Precautions for multiple environments in a single OKE cluster
Let's take a closer look at the scenario where your goal is to deploy the development (dev), test and production (prod) environments, and ensure that they are exposed through different A records in the public domain (such as myapp. org).
In this architecture overview, from the perspective of Oracle Cloud Infrastructure (OCI), each environment has its own dedicated load balancer. Development, testing and production deployment use different Kubernetes services, which leads OKE to deploy a load balancer for each declared service.
Group resources using namespaces
The next challenge to be addressed is how to group resources by environment. The answer is the Kubernetes namespace. Namespaces provide a powerful way to classify and isolate various Kubernetes objects (such as Pods, services, and replication controllers) in the same cluster.

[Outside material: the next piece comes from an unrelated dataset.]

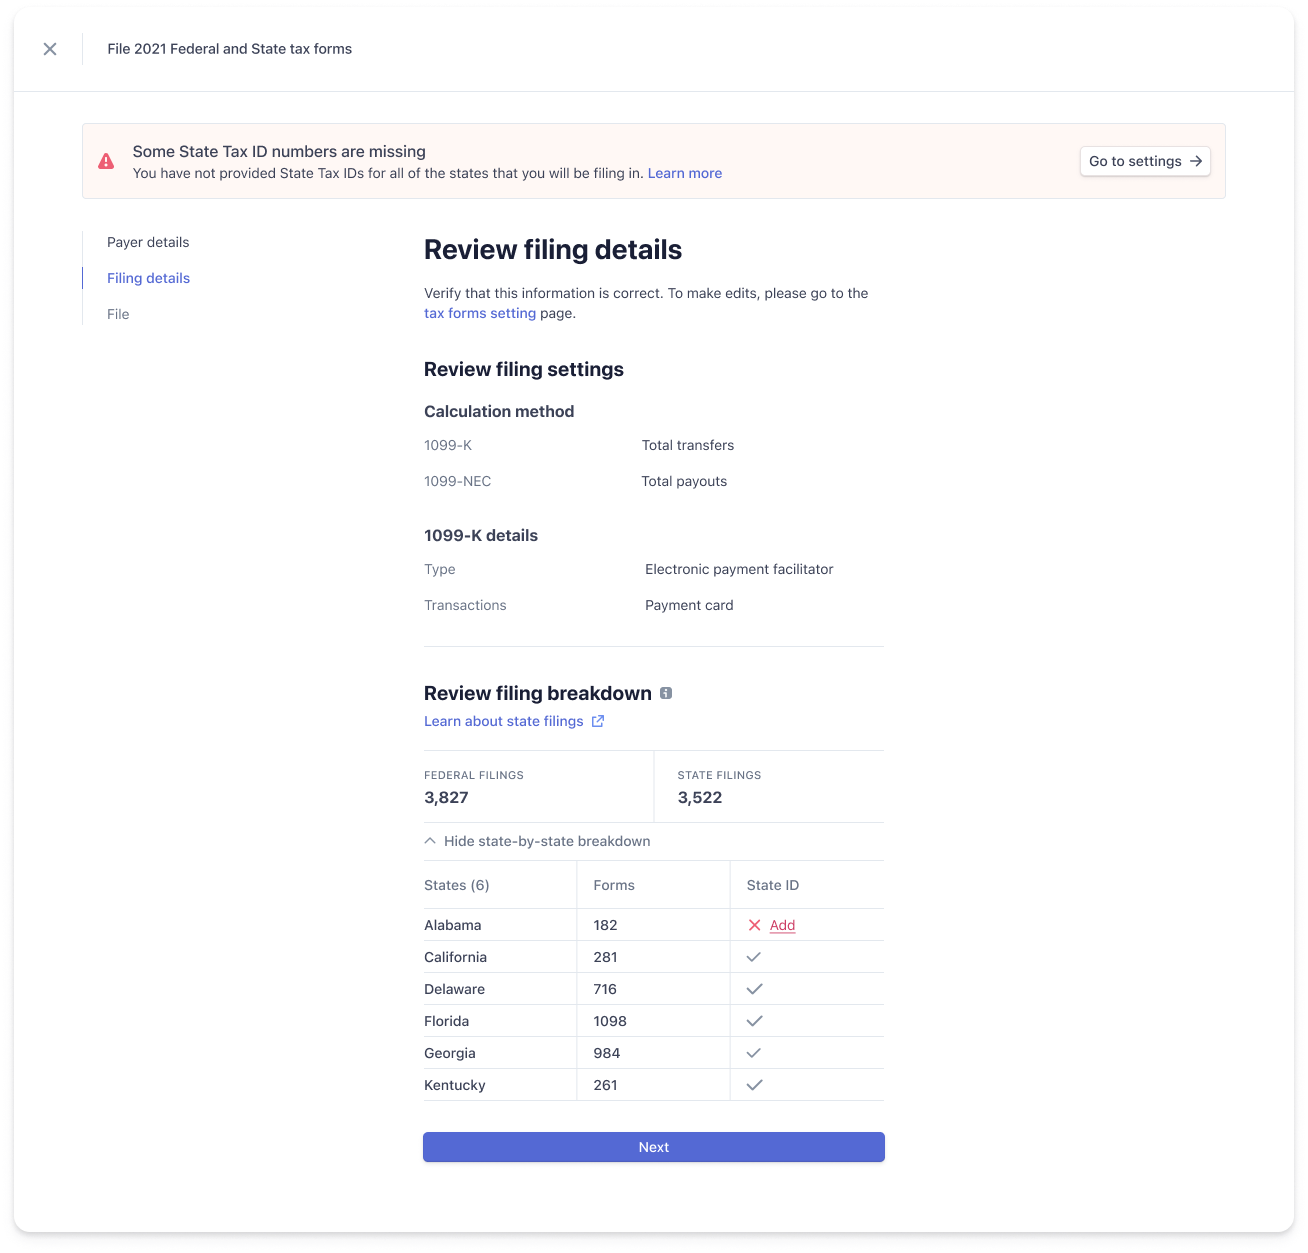Click the Georgia row in states table

click(450, 1053)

Before continuing to deploy applications and expose them through services, we will discuss how to automatically create DNS records to publish applications in the DNS domain.
Protect your namespace
In terms of security, we focus on two aspects: RBAC and network strategy. You can use Kubernetes' RBAC policy to protect administrative access to namespaces. You can also bind these roles to users in the OCIIdentity and Access Management (IAM) service to allow Kubernetes to interact directly with the OCI service. According to our deployment example, you can have a role named "Administrator", which uses the corresponding external DNS to create namespaces, and uses three different role binding configurations to grant access to each namespace. By default, pod communication between namespaces is not allowed, which enhances isolation and security. If you need to communicate across namespaces, you can configure network policies to control.